### Work task
The whole listing should come back exactly as written, except for the pictures.

────────────────────────────────────────

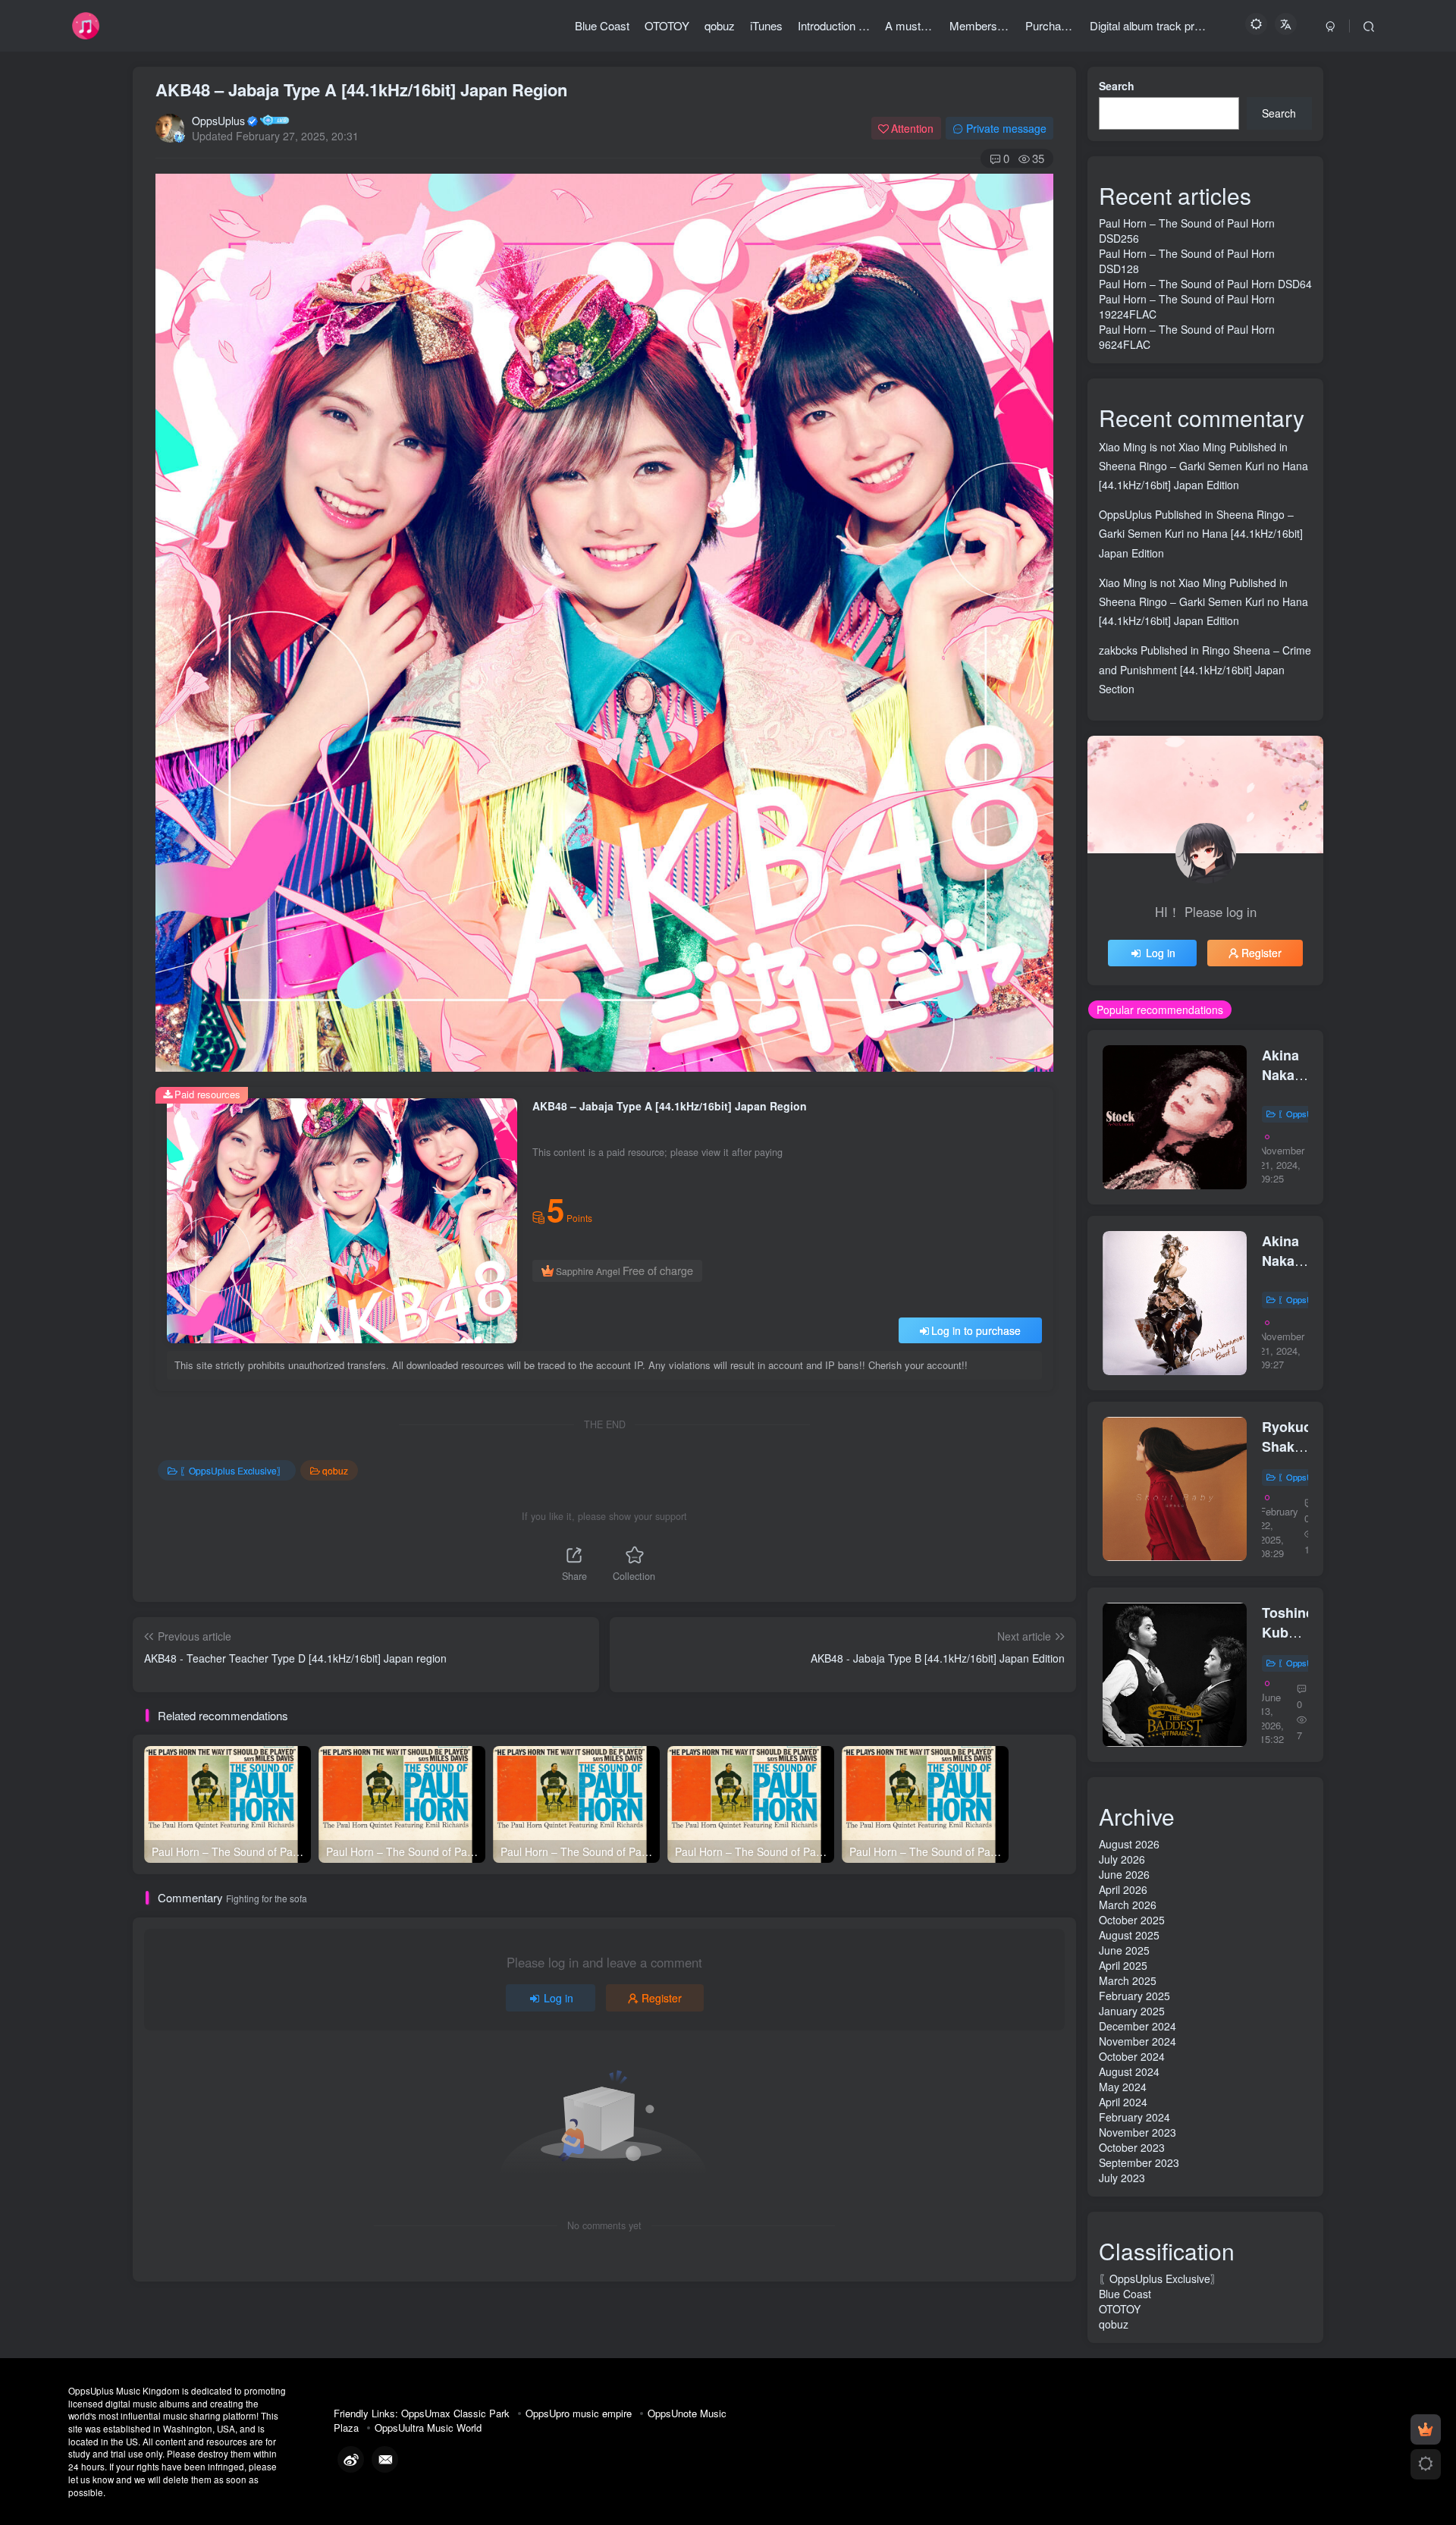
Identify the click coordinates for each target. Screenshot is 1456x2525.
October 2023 (1132, 2147)
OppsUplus (218, 120)
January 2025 (1132, 2010)
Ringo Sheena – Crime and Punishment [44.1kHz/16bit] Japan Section (1205, 669)
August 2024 (1129, 2071)
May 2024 (1123, 2086)
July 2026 (1122, 1859)
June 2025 (1124, 1950)
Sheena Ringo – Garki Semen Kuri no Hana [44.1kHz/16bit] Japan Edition (1201, 533)
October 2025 (1132, 1919)
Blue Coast (1125, 2293)
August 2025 (1129, 1934)
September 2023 (1139, 2162)
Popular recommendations (1160, 1009)
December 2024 (1137, 2026)
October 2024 (1132, 2056)
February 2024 (1134, 2117)
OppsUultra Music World (428, 2427)
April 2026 (1123, 1889)
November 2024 (1137, 2041)
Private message (1006, 128)
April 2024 (1123, 2101)
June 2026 (1124, 1874)
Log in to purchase (976, 1330)
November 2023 (1137, 2132)
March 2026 (1127, 1904)
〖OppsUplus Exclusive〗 (233, 1470)
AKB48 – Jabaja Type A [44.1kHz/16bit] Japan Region (361, 89)
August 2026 (1129, 1843)
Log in (558, 1997)
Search (1116, 85)
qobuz (335, 1470)
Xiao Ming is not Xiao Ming (1162, 446)
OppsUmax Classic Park (455, 2413)
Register (662, 1997)
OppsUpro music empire (579, 2413)
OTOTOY (1120, 2308)
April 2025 (1123, 1965)
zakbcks (1118, 650)
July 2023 (1122, 2177)
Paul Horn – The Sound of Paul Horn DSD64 (1205, 283)
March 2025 (1127, 1980)
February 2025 (1134, 1995)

────────────────────────────────────────

### Task answer
Identify the click coordinates for each target. Screenshot is 1456x2525.
October 2023 (1132, 2147)
OppsUplus (218, 120)
January 2025 (1132, 2010)
Ringo Sheena – Crime and Punishment [44.1kHz/16bit] Japan Section (1205, 669)
August 2024 (1129, 2071)
May 2024 (1123, 2086)
July 2026 (1122, 1859)
June 2025 (1124, 1950)
Sheena Ringo – Garki Semen Kuri no Hana [44.1kHz/16bit] Japan Edition (1201, 533)
October 2025 (1132, 1919)
Blue Coast (1125, 2293)
August 2025 (1129, 1934)
September 2023 (1139, 2162)
Popular recommendations (1160, 1009)
December 2024 (1137, 2026)
October 2024 (1132, 2056)
February 2024 (1134, 2117)
OppsUultra Music World (428, 2427)
April 2026 (1123, 1889)
November 2024 (1137, 2041)
Private message (1006, 128)
April 2024 (1123, 2101)
June 2026 (1124, 1874)
Log in to purchase (976, 1330)
November 2023 (1137, 2132)
March 2026 (1127, 1904)
〖OppsUplus Exclusive〗 (233, 1470)
AKB48 – Jabaja Type A [44.1kHz/16bit] Japan Region (361, 89)
August 2026 (1129, 1843)
Log in (558, 1997)
Search (1116, 85)
qobuz (335, 1470)
Xiao Ming is not Xiao Ming (1162, 446)
OppsUmax Classic Park (455, 2413)
Register (662, 1997)
OppsUpro music empire (579, 2413)
OTOTOY (1120, 2308)
April 2025 (1123, 1965)
zakbcks (1118, 650)
July 2023 (1122, 2177)
Paul Horn – The Sound of Paul Horn DSD64 (1205, 283)
March 2025 (1127, 1980)
February 2025 (1134, 1995)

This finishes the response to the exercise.